In Other Waters is an engrossing experience that will keep you intrigued from beginning to end. What starts out feeling more like an ocean planet exploration simulator quickly descends into a familiar story of humanity’s greed outweighing its compassion. The rest is all too familiar, but told through the art of scanning and learning in an archaeological manner, which turns you into a helpless bystander to the horrors your race has committed.
In In Other Waters, players take on the role of the AI in the dive suit being worn by biologist Ellery Vas on her journey to locate an old friend who has disappeared. Your input to conversations is limited to a select few yes or no answers, none of which have a huge impact on the story, but they do help you direct your experience as to what sort of AI you are. As the story unfolds, Vas becomes less uptight, being more open with you as the AI and revealing more intimate details about her and her friend, as well as her thoughts on the ecosystems and structures you uncover. The story isn’t original by any means, but the way it’s told to you is, and that’s what makes it stand out.

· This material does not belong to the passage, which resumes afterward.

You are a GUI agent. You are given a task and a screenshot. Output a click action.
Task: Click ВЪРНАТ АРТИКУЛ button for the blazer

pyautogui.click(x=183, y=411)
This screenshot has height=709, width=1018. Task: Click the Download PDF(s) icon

The core gameplay of In Other Waters is scanning. Using one button you can scan the environment, and then you select objects or a path forward with the joystick. You’re given information about literally every point of interest in the game, with a short sentence explaining what Vas can see. This is useful because the game’s visuals are restricted to a flat UI and small moving dots to represent aquatic wildlife. It’s in keeping with your character, an AI, since that’s all you’d need to see, but for players that want fully realized alien fish, like those of Subnautica, this isn’t the game for you.

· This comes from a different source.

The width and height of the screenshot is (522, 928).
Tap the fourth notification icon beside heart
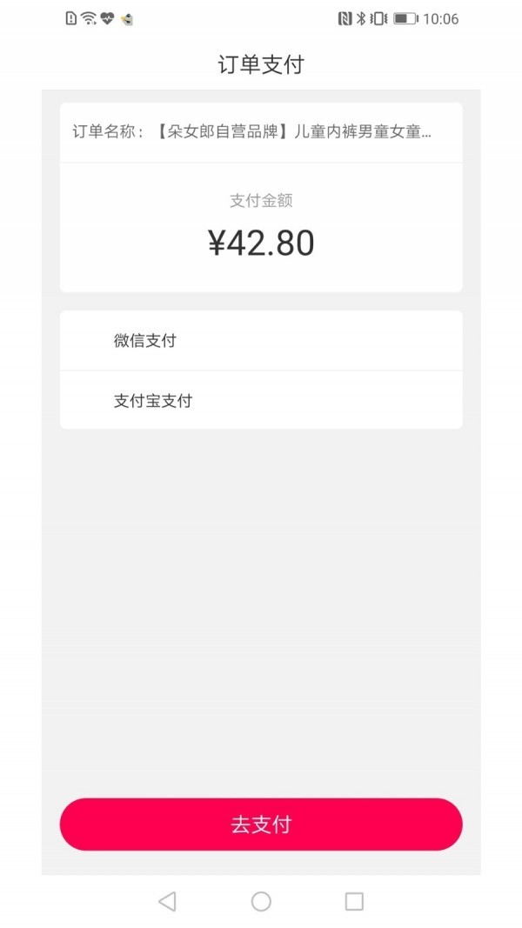pos(127,18)
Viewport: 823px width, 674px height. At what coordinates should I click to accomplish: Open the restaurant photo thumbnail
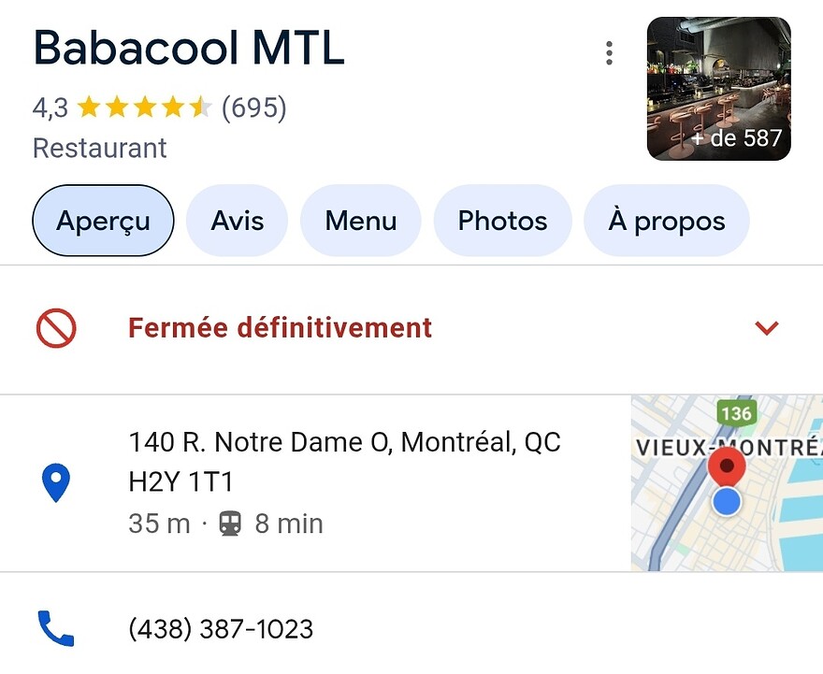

As you scan each point of interest, Vas will learn more about the ocean world you’re immersed in. Getting close to new lifeforms will allow you to take samples, which you can analyze back at Vas’ base. Each new bit of knowledge you learn expands your understanding of the world, and this is reflected in the base’s taxonomy records. This element is far from essential to the game and can be completely ignored by players looking to get through the story as fast as possible. However, I’d argue that it is integral to your experience, much like scanning in the Metroid Prime Trilogy.
I tried In Other Waters out both in handheld mode and docked mode. In both you can use the Joy-Con for each system on your suit, selecting points of interest, and moving though menus. When in handheld mode, I actually preferred the touchscreen interface, since this makes the game come alive. It felt much more like using an actual UI to help an explorer on an alien world, which I think is what developer Jump Over The Age was going for. The game’s visuals are quite basic, but they’re brought to life through the use of color. Blue and yellow are the main ones you’ll see in your time, but the spectrum does widen slightly in certain sections. The soundtrack, shifting to match the tone of the story, brings it all together.
As I mentioned, you can just focus on the main story objectives for In Other Waters and be done with it in under 10 hours. With that said, the game does prompt you to explore previous areas further. Each of the creatures you come across has a full taxonomy entry to be completed, and you can only do that by observing them and collecting samples. As a bit of a completionist, I found myself heading back into familiar territory just to head down the paths I didn’t take the first time around, learning more about the ocean life I found there as I did. It doesn’t dramatically increase the game’s length, but it is a great excuse to linger on this world for just a little longer
I had an amazing time with In Other Waters. It’s a game I’d happily play over and over just for the overall combination of colors, sounds, and exploration. The story acts as a reminder of why we should treat our oceans, and each other, with more kindness. If you’re even remotely interested in marine biology, you’ll never put your Switch down.
A review code was provided by the publisher.